This is where this journal entry shifts from frustrating-mix-up-story to my I-Hate-Expedia story. Or rather: Why I Will Never Fly Using Expedia Ever Again. So:

I phoned Expedia and asked whether it was possible to change the date of my return ticket (back by one day) and, if so, how much it would cost. The nice man on the other side of the phone looked up the rules and said yes, it was possible, but it would cost £50 for each change, and since I was taking two flights (Detroit to Newark, Newark to Manchester), it would cost £100 altogether. Did I want to make the change now? I said, "Mmmm...."

"Look," he said, "Why don't you take some time to think about it and then call us back? I can see lots of availabilities here, so there's no rush."

I hung up, talked to Patrick, agonized for a while...and decided, yes, it was definitely worth it. This is the job I really want, with the organization I've been fantasizing about working in for well over a year, and this is my Big Chance. (At least this year. They may well advertise again in a year or two...but right now, in my job search, This Is The One.) So we got back online, worried over which flights to switch to, figured it all out, I called Expedia back, sat on hold for a few minutes, then spoke to Nice Man #2. I told him I wanted to change my flight, and he said, "Just give me a moment to look up the rules." I sat on hold for a few more minutes. Then Nice Man #2 got back on the phone and said, "I'm sorry. That's a non-changeable ticket. There's nothing we can do."

Huh? "What?" I said. "I just phoned Expedia half an hour ago and was told that it could be changed, for a cost of £50 per change."

"Uh...let me look into that. Just a moment." And the Hold Music went back on, for a few more minutes. (Repeating. Over and over and...) Finally, Nice Man #2 got back on, sounding a little flustered but apologetic. "I'm sorry. I've talked to the person who helped you, and he thinks maybe he wasn't clear about it."

"He was very clear," I said. "And the only reason I didn't make the change then was because he said there were lots of availabilities left and I could take the time to think about it and call back."

Back on Hold. This time for longer. Finally, Nice Man #2 got back on, sounding unhappy. "I've talked to the operator who helped you," he said. "And he says he never told you any of that. And he never gave you any prices, because this ticket can't be changed."

There was a horrible pause. Then Nice Man #2 said, "Now, I'm not calling you a liar..."

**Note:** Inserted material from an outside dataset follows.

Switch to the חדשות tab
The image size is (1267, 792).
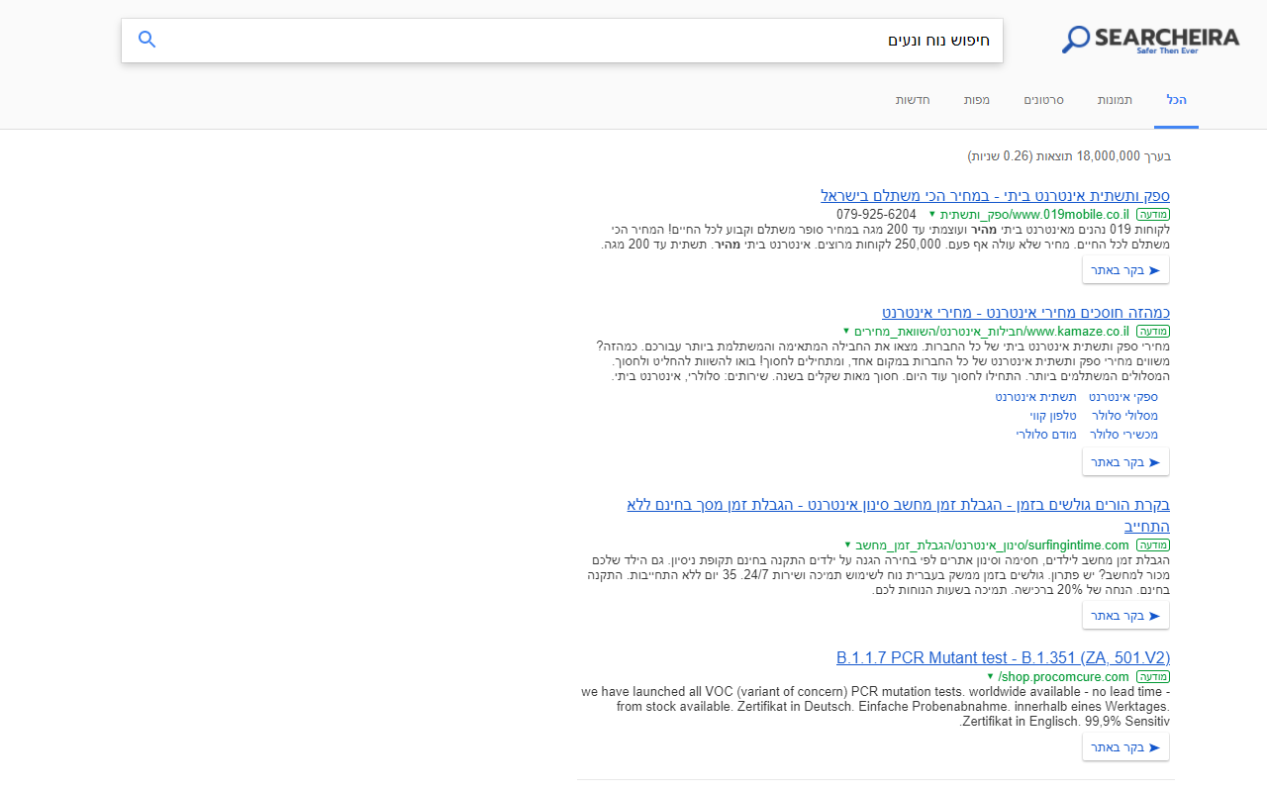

It was a really bad phone call. The end result was that no changes could be made and, moreover, the person I'd talked to originally (Formerly-Nice Man#1) claimed I was making up our entire earlier conversation. Which, I suppose, at least convinces me that the ticket really is non-changeable, and he was trying to cover up for the fact he'd gotten that wrong earlier. But that didn't make me feel any better. I was frustrated at losing about 40 minutes of my evening due to being given wrong information at the start of it, but worse than that, I felt absolutely horrible about the way it was then handled. At the end of my conversation with Apologetic-but-helpless Nice Man#2, I thought of asking to speak to a manager, but I couldn't bring myself to do it. I was shaking with stress and frustration and hurt, and I just wanted to get as far away from them as possible.

And I will never, ever use Expedia again.

We ended up finding a super-cheap one-way ticket from Toronto to Manchester that cost about what I would have paid Expedia for the change, according to the first phone call. But there's no choice, with the budget airline I'm using, about dates or time--one flight leaves per week, on late Tuesday nights, so I'm actually going to have to leave Michigan a day and a half earlier than scheduled, not just one day earlier, and it's going to involve either a 6-hour car trip each way for my parents, if they can drop me off, or a long and grueling Greyhound bus trip for me, and either way is not good. And I just feel horrible about the whole thing. I hate that I'm losing time from my family visit, and I hate how grimy I feel after the experience of dealing with Expedia. I know the only way to deal is to forget about all this, enjoy the trip and the visit, and concentrate on preparing to do the best-possible interview when I get back, but I just feel yucky right now. Last night I was so upset that, after buying the replacement ticket, I literally started shivering, teeth chattering, from reaction to the stress. And sleep...yeah, well, that didn't happen.

Gaahhh. This was really not the way I wanted things to go.

***


There is lots of good stuff coming up, which I'd been really excited about before the whole mess blew up last night, and which I'm trying to focus on now. Since I'll be in America for my birthday, I'm getting extra celebrations for it--tonight, we're going out with three couples for luscious Indian dinner at my favorite restaurant, Omar Khan's. Then, tomorrow, Patrick and I are celebrating my birthday in style--or in other words (it being my birthday) we're going to a castle! (I LOVE castles. I live for visiting castles. It's like an addiction. I go into withdrawal when it's been too long since I've seen one, now that I live in England.) Early last night, as a reward for writing another four pages of thesis, I used my new-favorite website, Castle Xplorer, to look up castles within driving distance. And there were so many! But I picked Skipton Castle, and I can't wait. Mmmmm, castles...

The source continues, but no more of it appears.